“We hire kids out of the local colleges here, train them for a couple of years to be reinsurance professionals, and bring them up through our farm system . . . . It’s a really good deal for the other [brokerages],” Karon acknowledges, “because they can just wait five years, pay the guy $10,000 more, and get a perfectly trained-up reinsurance broker, claims payer, contract writer, catastrophe modeler—whatever they need.
“I was talking to a McKinsey [consulting] partner the other day,” Karon continues, “and he said the same thing: ‘We’re just a feeder group for the private equity funds. It drives us crazy but it’s also flattering.’ Here, we’re a feeder group for the reinsurance, underwriting, and brokering industry.”
Far from shutting down the training operation, Karon says he wants to “ramp it up massively” by training more of Benfield’s non–U.S. employees. Benfield employs 2,000 people globally. About 700 of them work in the United States, 460 of them in the Twin Cities. The company puts about 40 employees into its training program each year, half as new hires out of school and half from Benfield’s overseas offices. (In addition, it trains a few employees of the insurers and reinsurers who are its clients.)
“Our training program is a huge competitive advantage for us,” Karon says. “Technical proficiency is really important, because we do contracts that are worth hundreds of millions of dollars. Getting the technical part right is hugely important, and analytics is hugely important. And as the capital markets and the reinsurance business continue to converge, it continues to get more technical.”
Karon says he wants to rely on proficient technicians, not generalists and salespeople. True, many of his graduates are lured away, but many stay. The training is “how we protect our culture,” which is “aggressive, analytical, and entrepreneurial.”
Gee-Whiz What-If Technology
Karon’s career at Blanch coincided with a push by the company, beginning in the late 1980s, to gain leading-edge technology for catastrophe modeling. Technology isn’t what drives the reinsurance brokerage business; “acts of God” and the market forces of risk and reward do that. But technology is at the foundation of what reinsurance brokers offer to their clients.
Reinsurance brokers are basically consultants and financial middlemen.

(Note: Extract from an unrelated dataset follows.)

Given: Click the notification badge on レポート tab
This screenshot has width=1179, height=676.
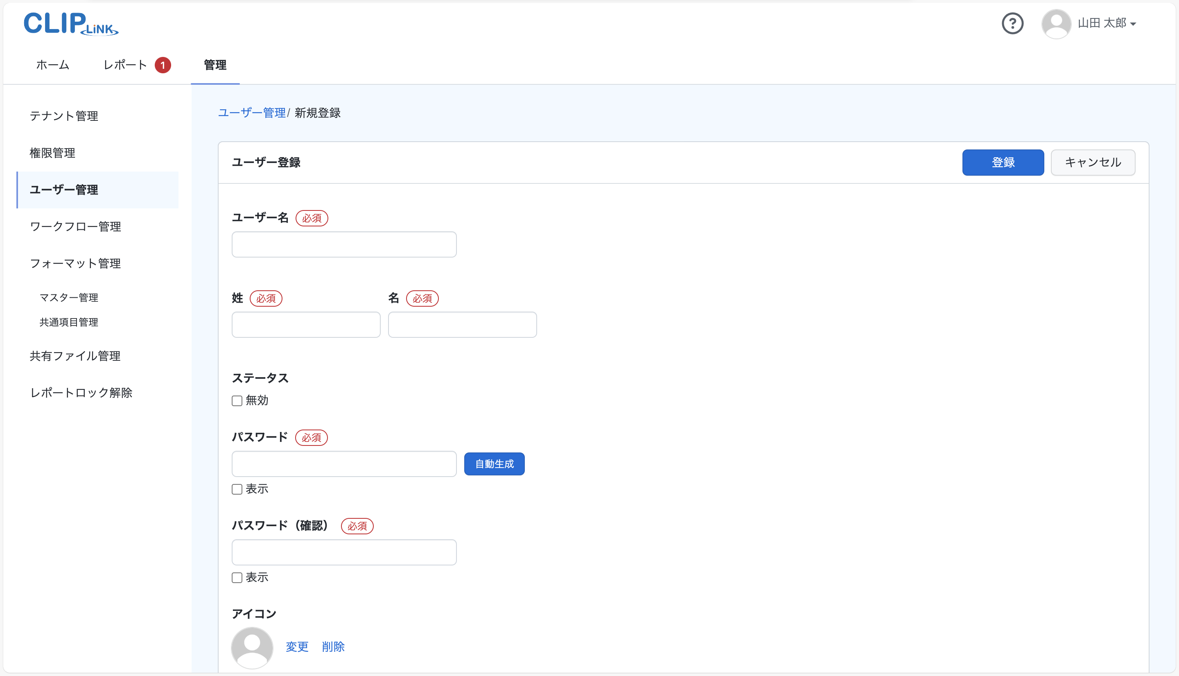Looking at the screenshot, I should point(163,65).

Their clients are primary insurers who write policies covering property, medical malpractice, workers’ compensation, and so on. (Benfield works in those and other areas, though it specializes in catastrophe reinsurance. Karon says that Allstate, for instance, is a major Benfield client.) Brokers help those clients figure out how much reinsurance they need, and then help them buy it, traditionally from reinsurance companies such as Germany’s Hanover Re, Zurich-based Swiss Re, and Lloyd’s of London.